Additionally, we don’t know where the next search engine might come from.  Twitter, Facebook, Amazon, Apple, DuckDuckGo (no cookies, I know), and maybe a few other players are building this.  If Intent breeds dominance in advertising, then these players cannot be overlooked.  Either Google buys them (probably not most of them), or they could be the foundation for the next big advertising tech companies.

Some of the players I’m watching to make moves are:  Apple, IBM, Adobe, Accenture, WPP, SAS Institute, Salesforce, Microsoft, Experian, ValueClick, Amazon, eBay, Walmart, Akamai, SAP and Oracle.

One Buying Platform for All Media

Back in June 2011, I wrote a post titled, The 87.5% Category According to Luma – Lots of Acquisitions.  The purpose of the article was to highlight that ad serving systems for online/digital media had a high propensity to be acquired or realize a significant exit.  87.5% of all ad servers on the chart had gone through an exit.  Not bad.

Over the last week of December, I spent some time at home and caught up on my favorite blogs and online content in between playing with my two kids.  In doing this, I spent time reading a December 20th post on AdExchanger by Google’s VP of Display, Neal Mohan.  While I’ve personally never met Neal, I have a lot of respect for what he’s doing at Google.  He has a great quote that I couldn’t agree with more:

We also know that advertisers and agencies ideally don’t want a separate buying platform for each type of media — they want a way to buy across all formats, and in 2012 I think they’ll get it.

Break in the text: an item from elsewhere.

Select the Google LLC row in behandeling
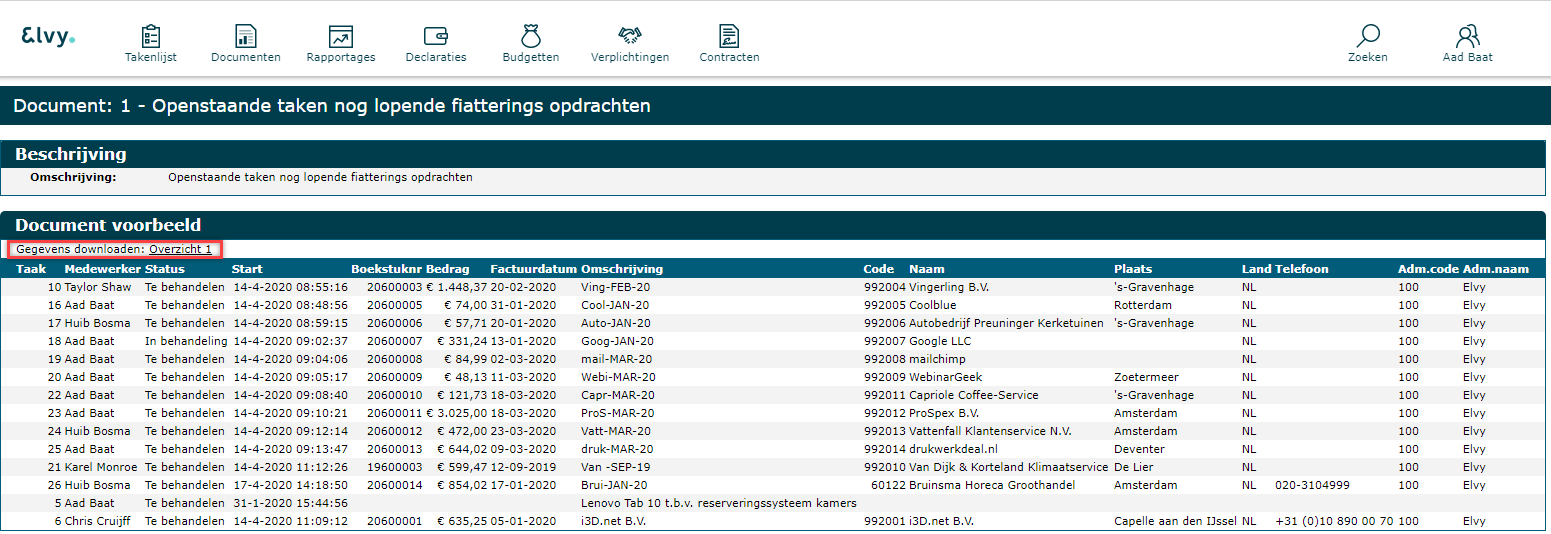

Real-time bidding (and by extension audience buying) has proven to be a transformative technology for buying desktop display — on our exchange, it currently accounts for 60 percent of all transactions. In 2012, we’ll start getting into that ballpark for mobile and video as well.

If you recall, when I wrote the 87.5% article, I highlighted an area in particular stands out to me as a killer opportunity:

If I personally was to start a company tomorrow, I’d probably create the next 3rd party ad serving system built for the future of all media (able to serve site-direct placements, social media and RTB) and include the opportunity for biddable, rich media, video, and full reporting & analytics.  I believe no ad serving system delivers superior reporting and analytics so this is an area that I’d specifically make sure I’d nail.

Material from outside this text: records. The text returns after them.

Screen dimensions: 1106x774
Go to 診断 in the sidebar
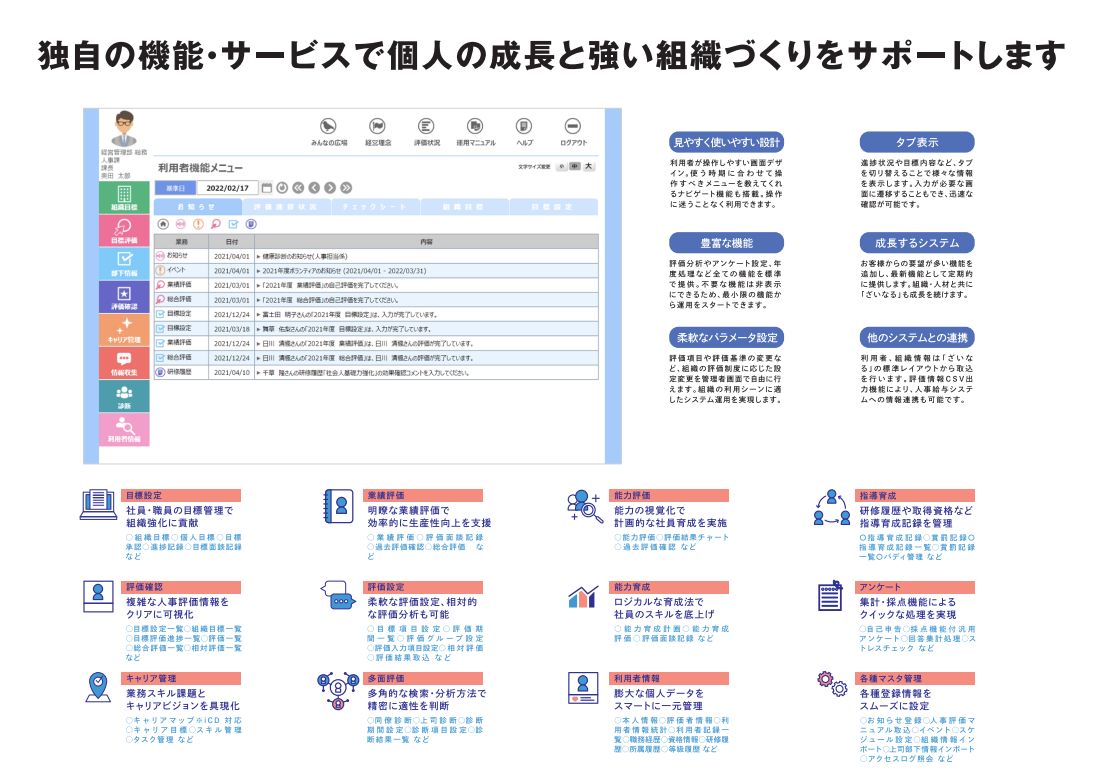124,395
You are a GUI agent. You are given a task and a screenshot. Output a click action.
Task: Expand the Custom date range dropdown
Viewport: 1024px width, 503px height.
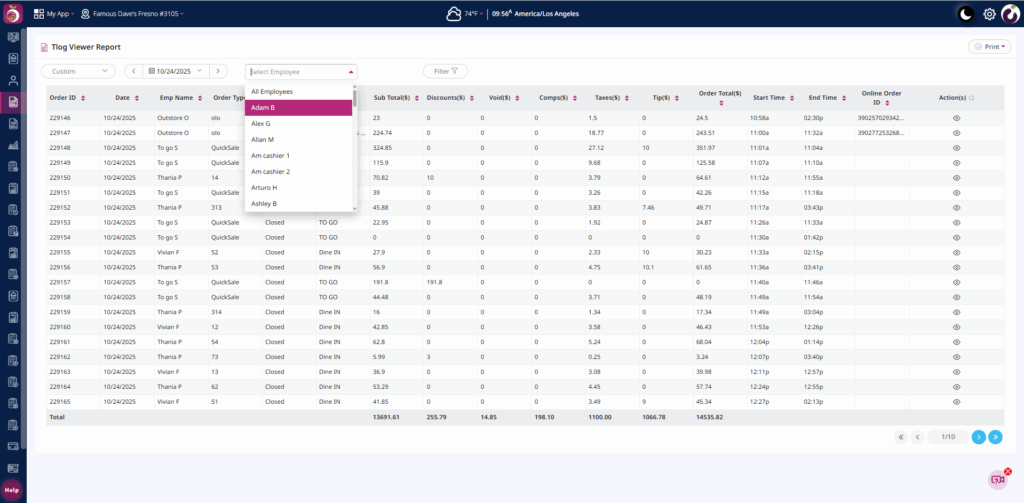[x=78, y=71]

I think this is an area for massive innovation because the vision that the industry hasn’t recognized the full vision for the future… I believe that all media will be served, tracked, and optimized across all channels.  Television, print, radio, and out of home will all in some way or another be served, tracked and optimized.  This obviously cannot happen overnight as there are quite a few barriers and obstacles to go thru, but the opportunity is huge.  There is a reason why 87.5% of the companies in the ad serving segment have been acquired.

It looks like Neal and I are thinking the same thing and if any of you entrepreneurs are as well, I’d love to meet you.  This is an area that we are searching to invest in at kbs+ Ventures.  You can contact me here.

Google Controls 5.85% of Worldwide Advertising

According to some simple excel calculations (see below), Google controls about 5.85% of the worldwide advertising billings.  According to a recent article I was reading, ZenithOptimedia has 2012 advertising expenditures pegged around $485 billion.  Google derives 97% of its revenue from advertising so they are around $28.4bln.  Do the math and it comes out to 5.85%.

The majority of this is derived from their search engine marketing practice, which is otherwise known as AdWords.  If Google nails display, can get TV seriously off the ground, participate in organic search (take a look at our, kbs+ Ventures,  portfolio company Yieldbot), and dominate the tablet/mobile market, then they could realistically get up to 10-20%.

Pretty amazing for a company that was founded in 1998.